Extract every line between the one with "Where should I" and the end of the entries, both included, word for word and free of pictures.

[[ Record extracts open ]]

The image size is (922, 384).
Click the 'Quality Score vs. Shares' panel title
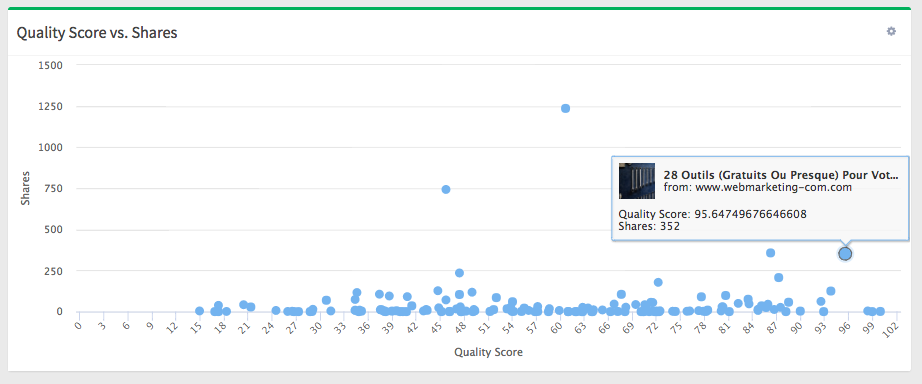[x=97, y=33]
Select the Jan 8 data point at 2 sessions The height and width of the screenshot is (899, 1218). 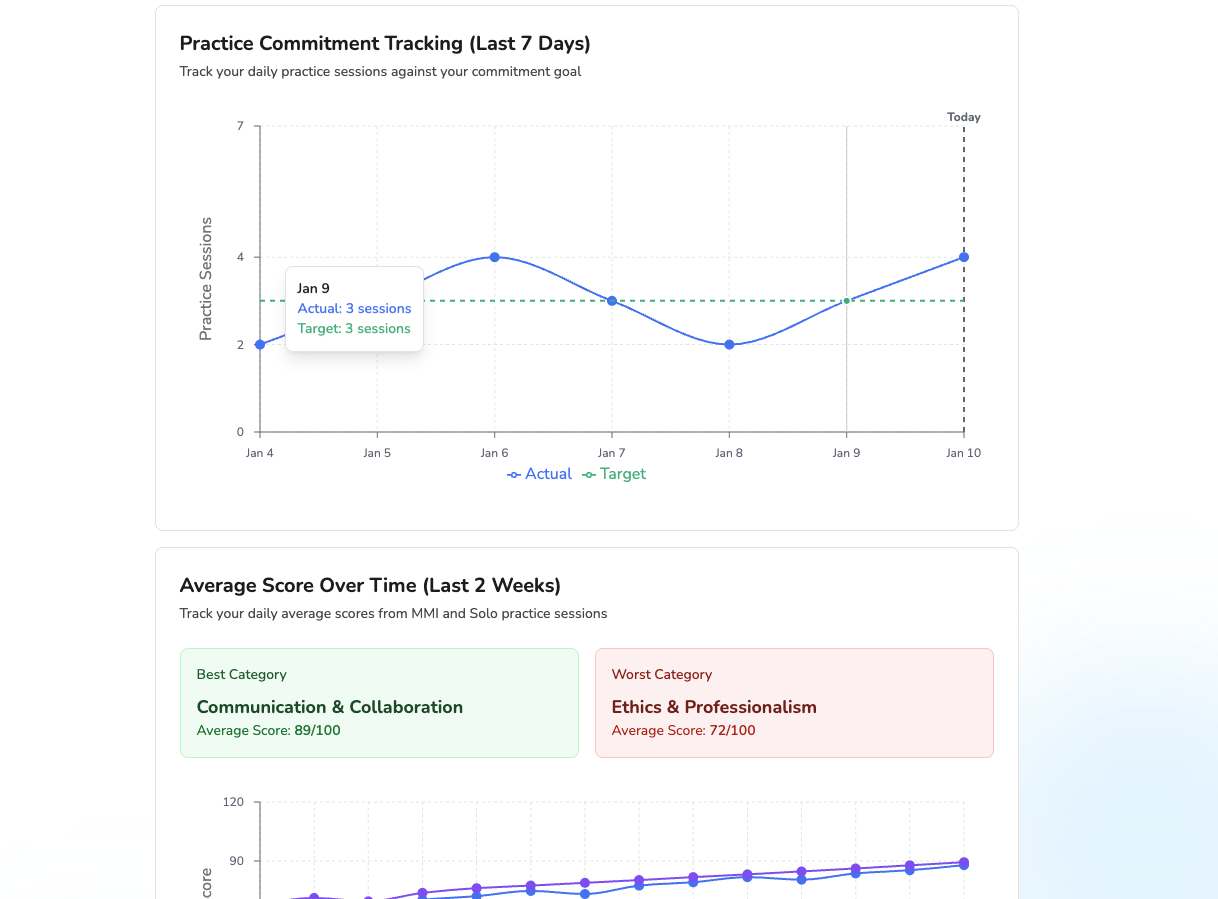[729, 344]
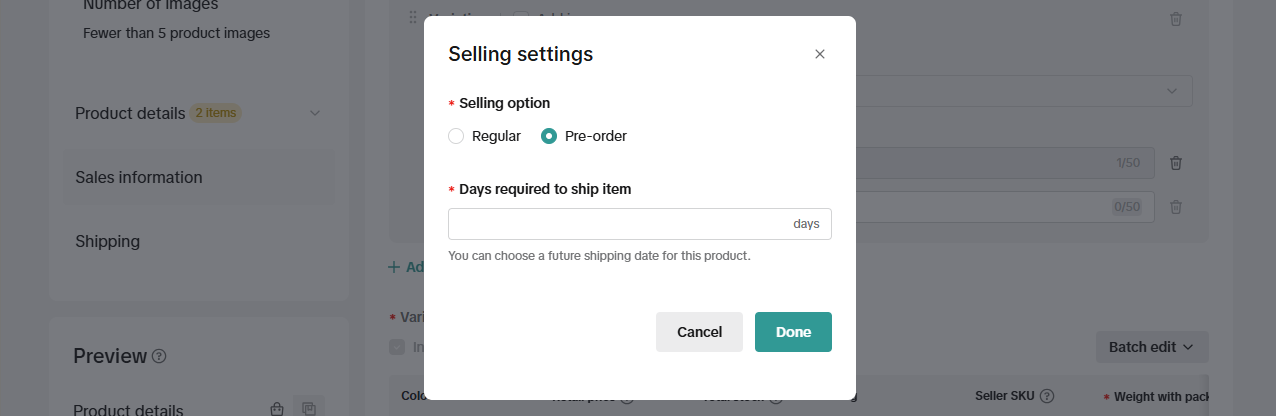Click the shopping bag preview icon
The width and height of the screenshot is (1276, 416).
[x=277, y=409]
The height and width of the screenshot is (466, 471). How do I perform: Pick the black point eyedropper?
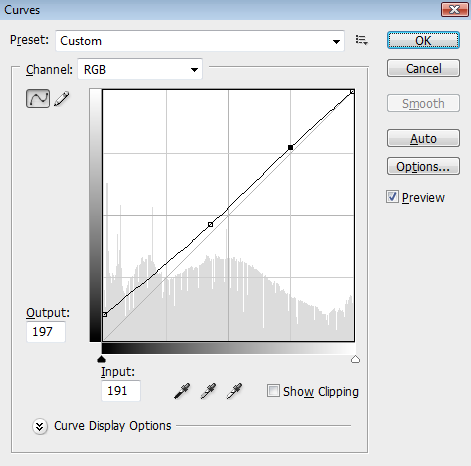(182, 391)
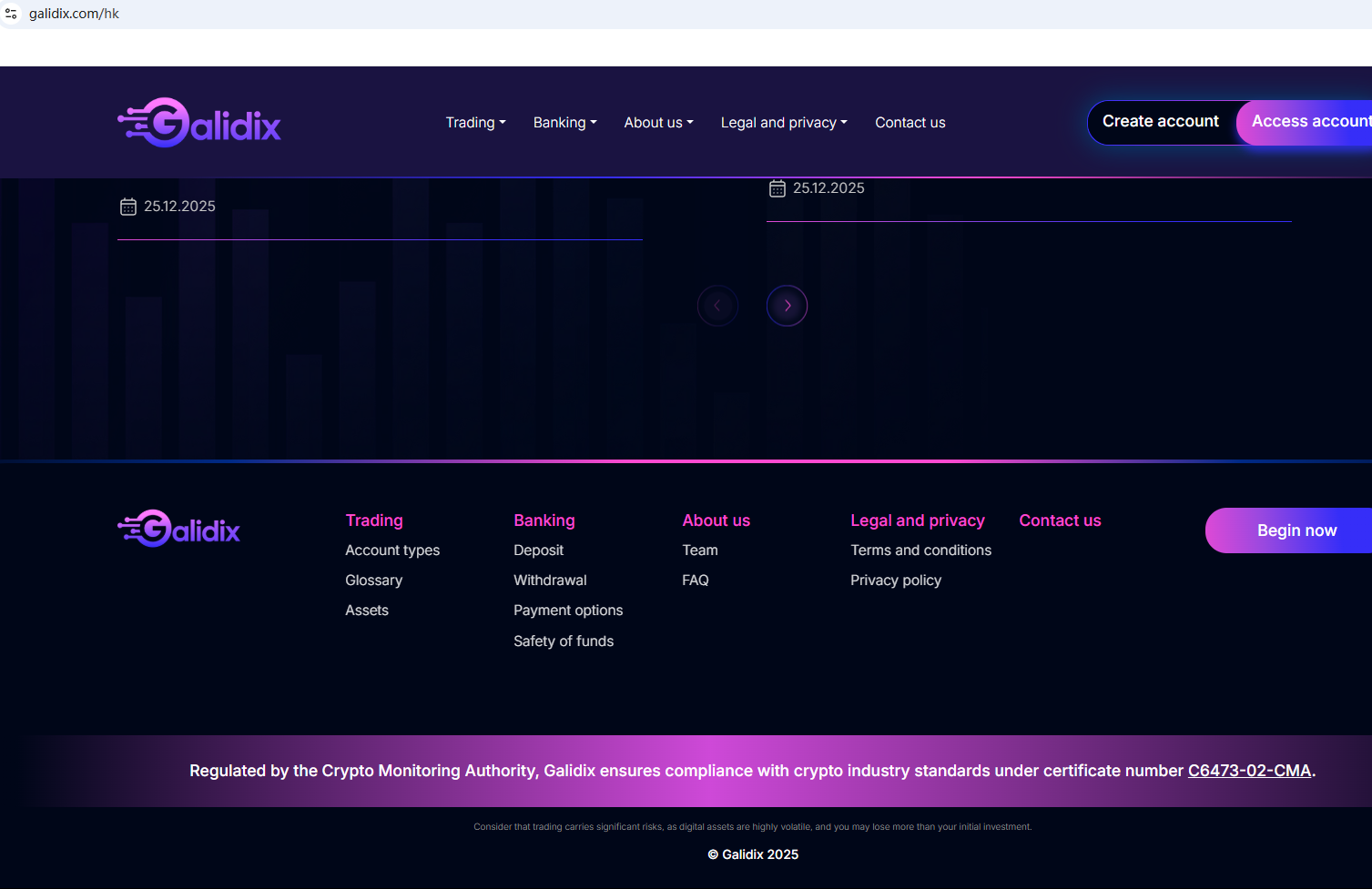Click the Galidix logo in the header
The image size is (1372, 889).
tap(199, 123)
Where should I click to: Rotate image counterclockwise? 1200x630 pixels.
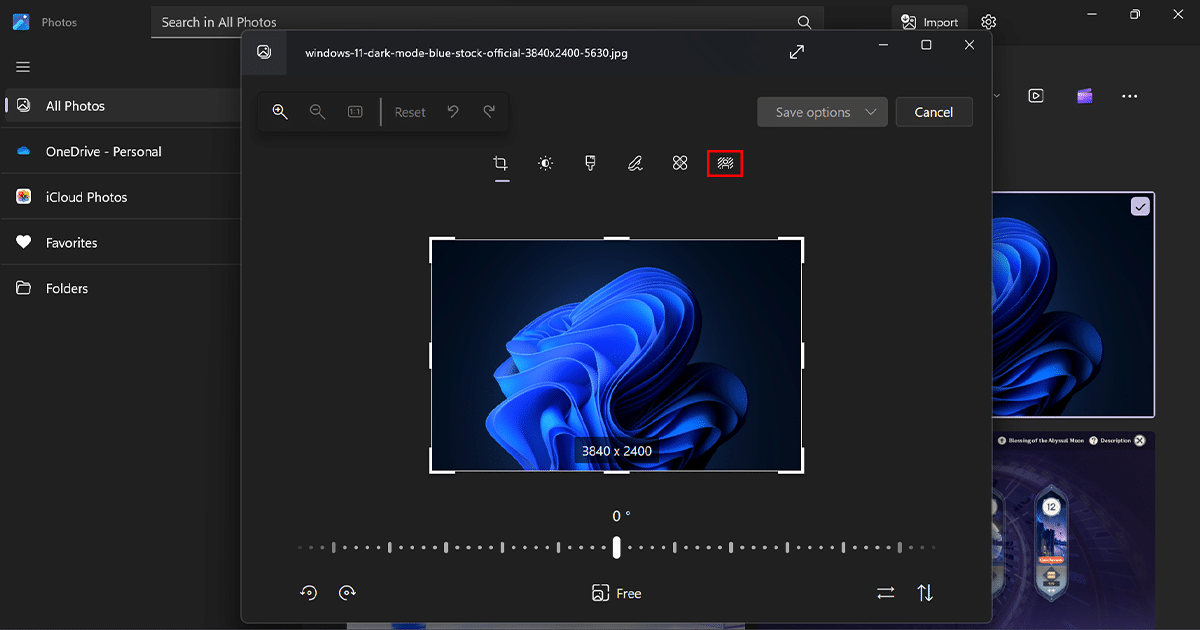(x=309, y=593)
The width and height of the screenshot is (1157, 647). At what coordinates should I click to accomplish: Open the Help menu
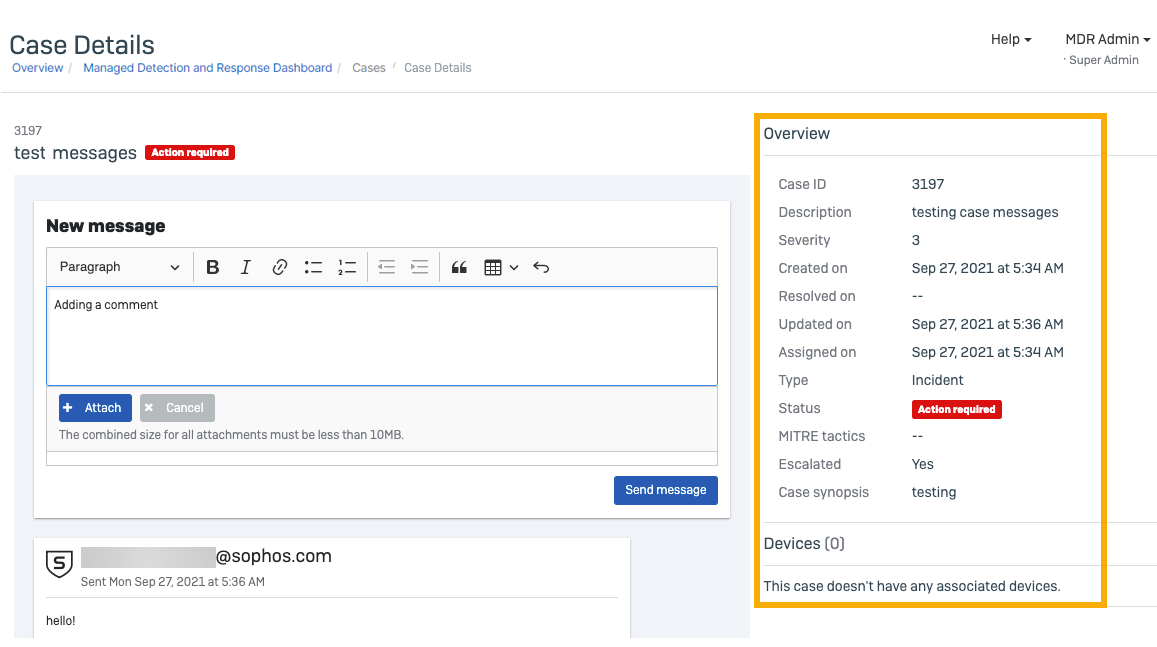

[[ Record extracts closed ]]

• Problem solution:
Where should I click to: Rotate image counterclockwise? 1200x630 pixels.
(x=309, y=593)
The width and height of the screenshot is (1157, 647). At what coordinates should I click to accomplish: Open the Help menu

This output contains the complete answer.